--- START Source document ---

Born Erik Alfred Leslie Satie, May 17, 1866, in Honfleur, France, (died July 1, 1925, in Paris, France); son of Alfred (a ship's broker and composer) and Jane (a pianist and composer) Satie. Education: Studied at Paris Conservatory, 1879-82.

Only decades after his 1925 death was French composer Erik Satie hailed as a genius of contemporary classical music. His work was extremely simple in structure, yet innovative and marked by a characteristic wit. His reliance on unusual harmonic configurations was a reaction against the heavy, symbol-rich music of his era, a time when the works of Romantic European composers like Richard Wagner were still very much in vogue. Satie left a relatively scarce body of work behind, most of it written for the piano. But his groundbreaking use of bitonal or polytonal notes would become a hallmark of twentieth-century modernist music.

Satie was born Erik Alfred Leslie Satie in 1866 in Honfleur, near Le Havre, France. Both his father and his uncle-known as "Uncle Seabird," who instilled in him a love a theater and a disdain for the conventional -were ship brokers. Satie's mother Jane was Scottish and wrote her own pieces for the piano. She died when he was just six.

Satie was left with his grandparents in Honfleur by his widowed father. They had Satie re-baptized in the Roman Catholic faith. His musical ability was already in evidence, and he began lessons with the local organist, a man named Vinot, who introduced him to Gregorian plainsongs, the serenely monophonic religious chants dating back to music of the 13th century. Satie later showed a marked preference for such constructions in his own compositions, and was deeply interested in medieval music for much of his early career.

In 1878, he moved to Paris with his father, who remarried the following year. Satie disliked his stepmother, another musically gifted individual named Eugenie Barnetsche, who favored the Romantic compositions of Felix Mendelssohn, Frederic Chopin and other popular composers of the time. It was likely her influence, however, that led Satie to take up study at the rigorous, but conservative Paris Conservatoire. He was a mediocre student who made up his own piano exercises and was eventually dismissed. The first two pieces Satie wrote for the piano, Valse-Ballet and Fantaisie-Valse, were published in 1885. Instead of subtitling them in the usual style using "Opus 1" to indicate the first entry in his catalog, Satie demonstrated his wry sense of humor and used "Op. 62."

Satie was conscripted into the military in 1886, but fell ill with bronchitis and was discharged. During his recuperation he read a great deal by Josephin Peladan, the leader of a mystical artistic society called Rose et Croix, also known as the Rosicrucians. In 1890 he met Peladan, and became the society's unofficial composer. The work lasted until around 1895. He grew increasingly immersed in medieval music and Gothic art during this period, and a set of four piano pieces, Ogives (whose name refers to the rib vaults of Gothic architecture) was written during this era and published in 1886. Around this same time Satie befriended a Spanish symbolist poet known as Contamine de Latour, who claimed a kinship with Napoleon as well as a right to the French throne. Satie began setting some of Contamine's mediocre verse to music and his compositions Elgie, Les anges, Les fleurs, Sylvie and Chanson date from this time.

--- END Source document ---

» Instruction A: Copy the records from the line that contains "Where should I" through the end of the records, inclusive, leaving out the pictures.
The records that follow have no connection to the Erik Satie biography above.

--- START Records for the exercise ---

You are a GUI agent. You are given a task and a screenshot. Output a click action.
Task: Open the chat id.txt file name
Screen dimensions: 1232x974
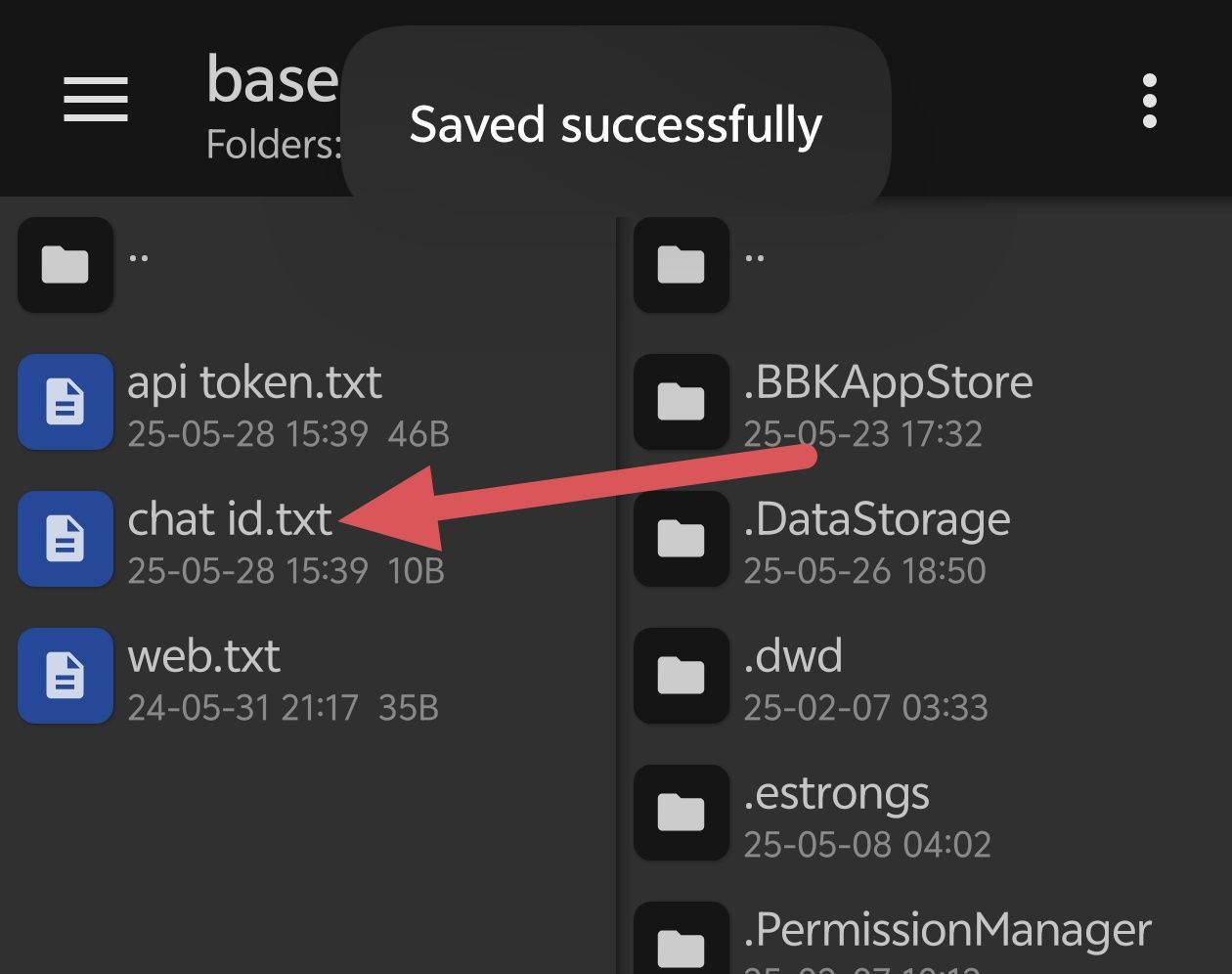pyautogui.click(x=230, y=519)
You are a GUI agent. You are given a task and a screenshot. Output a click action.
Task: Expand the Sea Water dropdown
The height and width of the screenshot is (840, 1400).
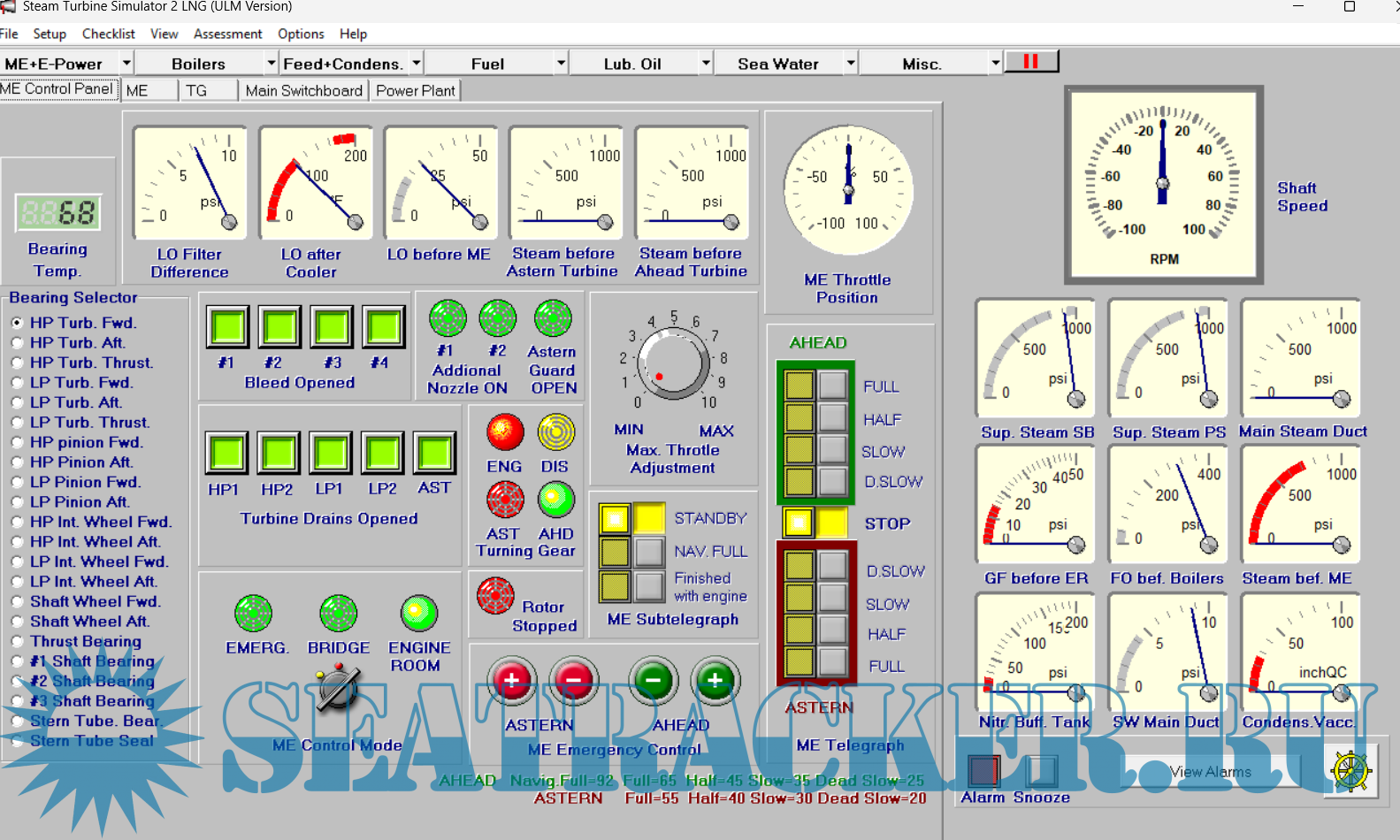[850, 64]
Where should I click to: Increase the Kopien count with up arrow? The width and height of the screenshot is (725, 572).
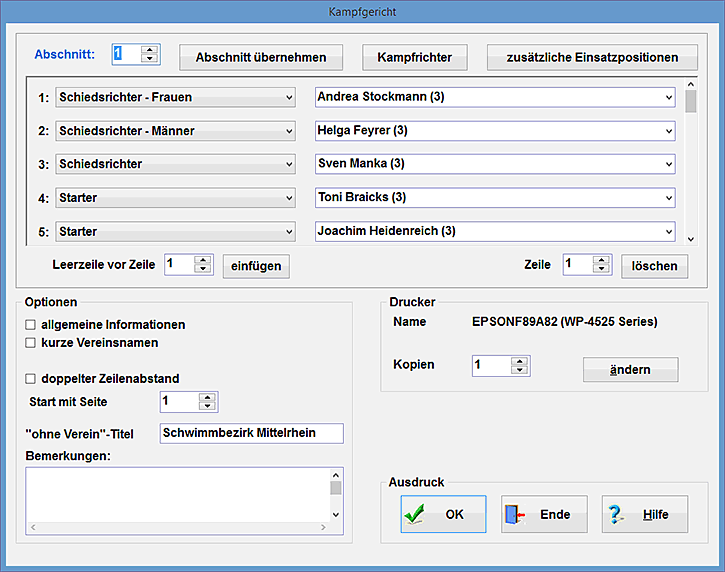(520, 360)
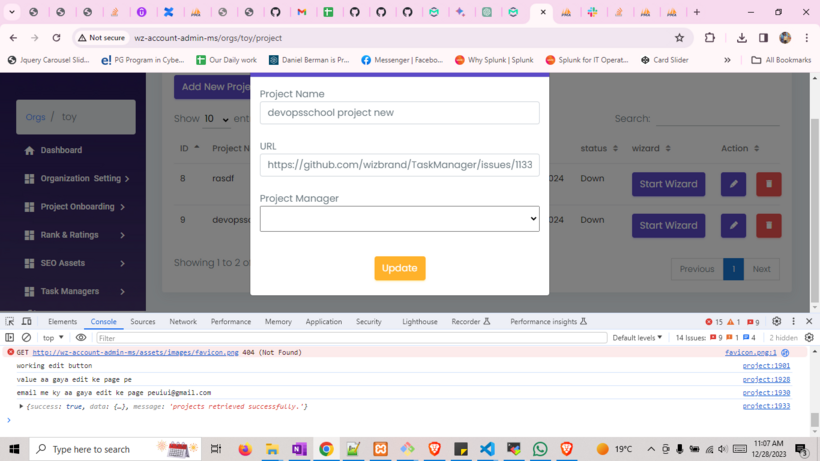Open the Default levels dropdown
Screen dimensions: 820x461
(x=637, y=338)
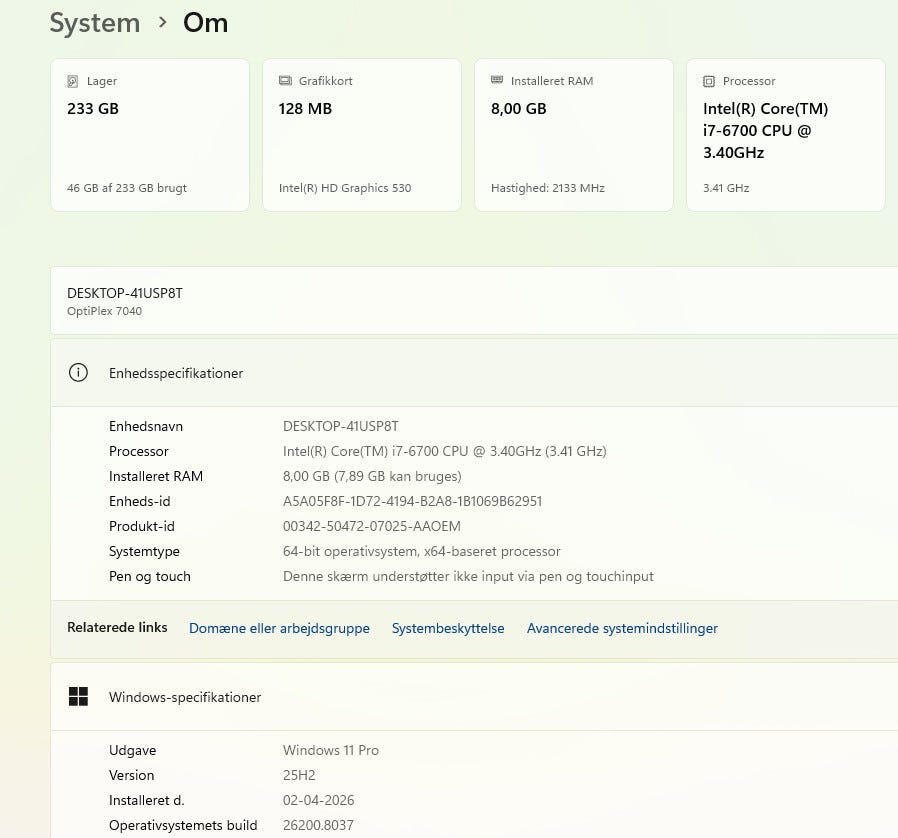Select the 46 GB af 233 GB brugt text

click(127, 188)
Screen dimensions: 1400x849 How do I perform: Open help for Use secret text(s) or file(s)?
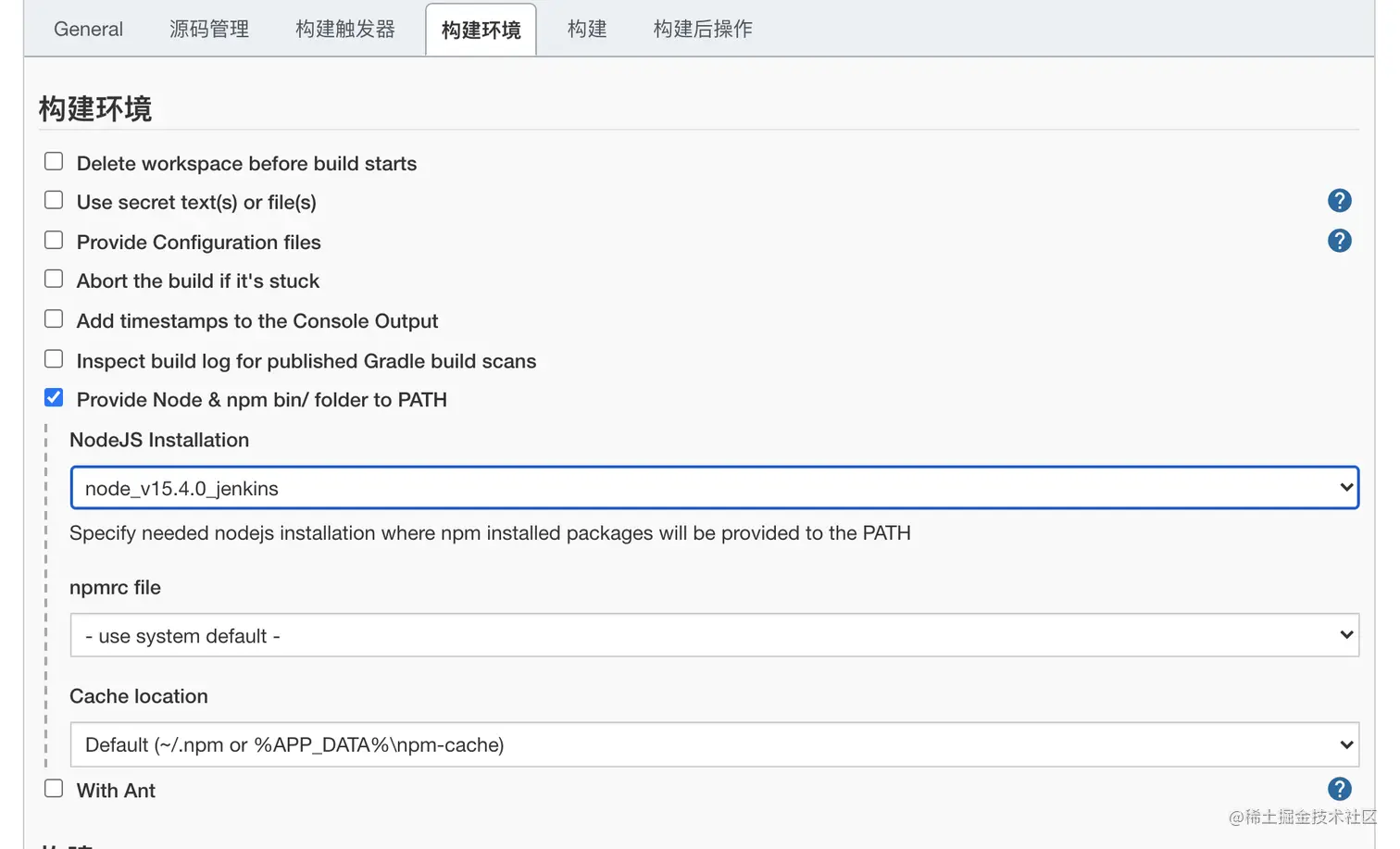1339,201
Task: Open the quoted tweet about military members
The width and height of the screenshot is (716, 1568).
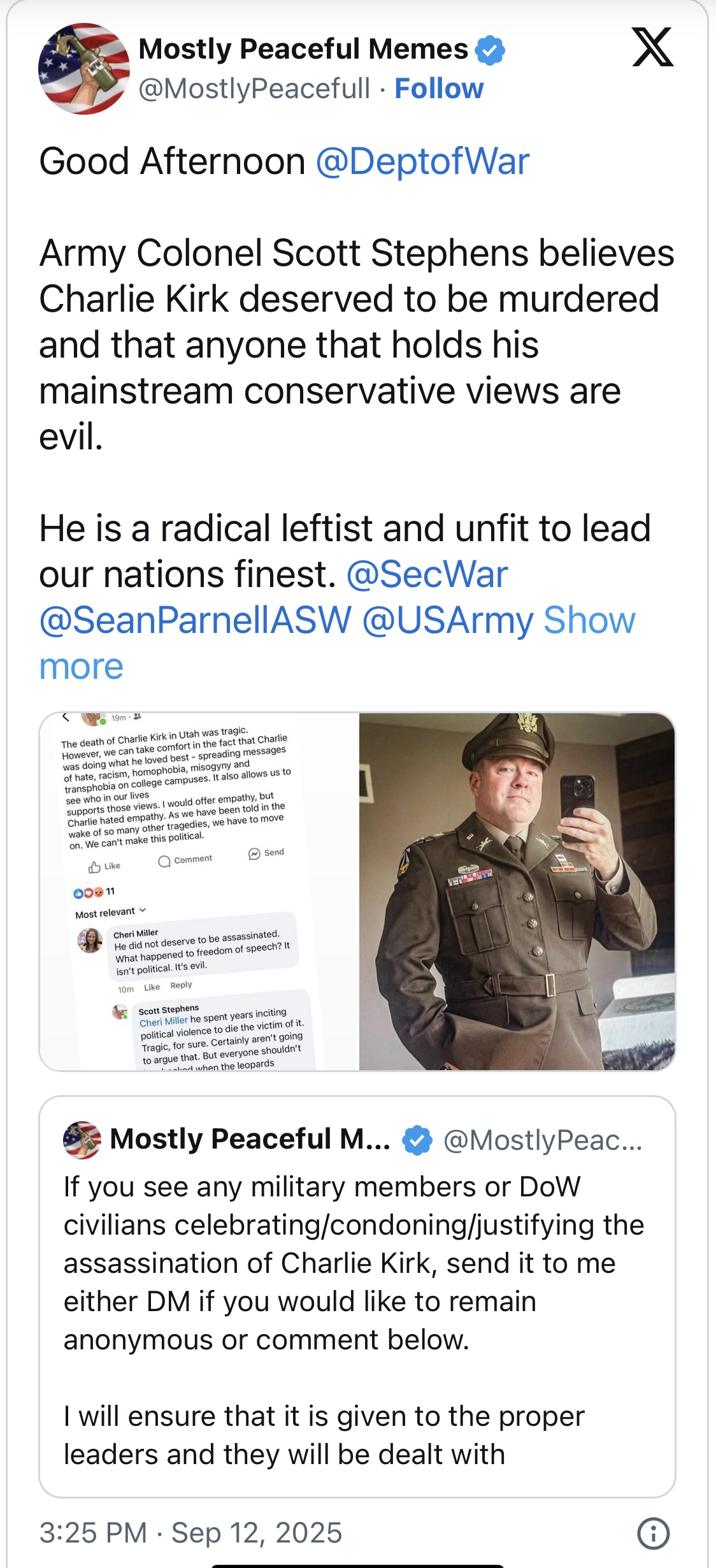Action: [357, 1296]
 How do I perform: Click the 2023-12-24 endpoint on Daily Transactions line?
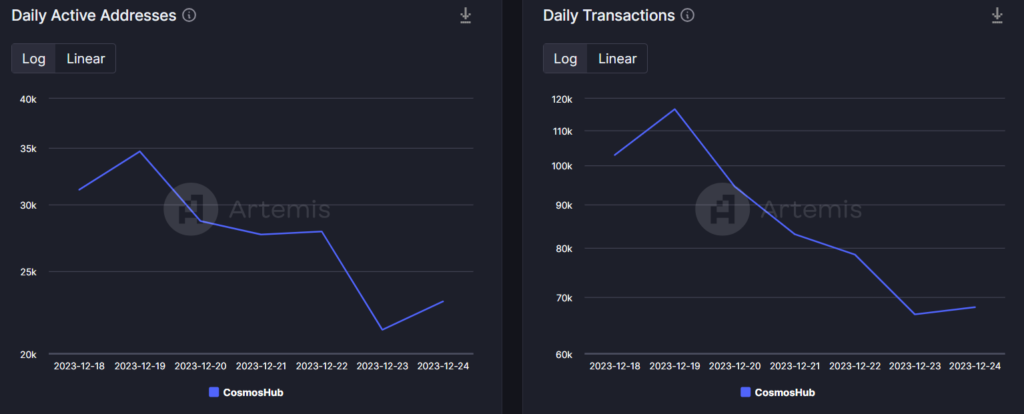coord(975,307)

--- END Records for the exercise ---

» Instruction B: Repeat the passage of the Erik Satie biography between "Only decades after" and "twentieth-century modernist music.", inclusive, word for word.

» Written response A:
Where should I click to: Increase the Kopien count with up arrow? The width and height of the screenshot is (725, 572).
(520, 360)
Open the Default levels dropdown
Screen dimensions: 820x461
(x=637, y=338)
Select the 46 GB af 233 GB brugt text

click(127, 188)
Screen dimensions: 1400x849 How do I perform: Open help for Use secret text(s) or file(s)?
1339,201
Task: Open the quoted tweet about military members
The width and height of the screenshot is (716, 1568).
Action: [357, 1296]
 How do I perform: Click the 2023-12-24 endpoint on Daily Transactions line?
coord(975,307)

» Written response B:
Only decades after his 1925 death was French composer Erik Satie hailed as a genius of contemporary classical music. His work was extremely simple in structure, yet innovative and marked by a characteristic wit. His reliance on unusual harmonic configurations was a reaction against the heavy, symbol-rich music of his era, a time when the works of Romantic European composers like Richard Wagner were still very much in vogue. Satie left a relatively scarce body of work behind, most of it written for the piano. But his groundbreaking use of bitonal or polytonal notes would become a hallmark of twentieth-century modernist music.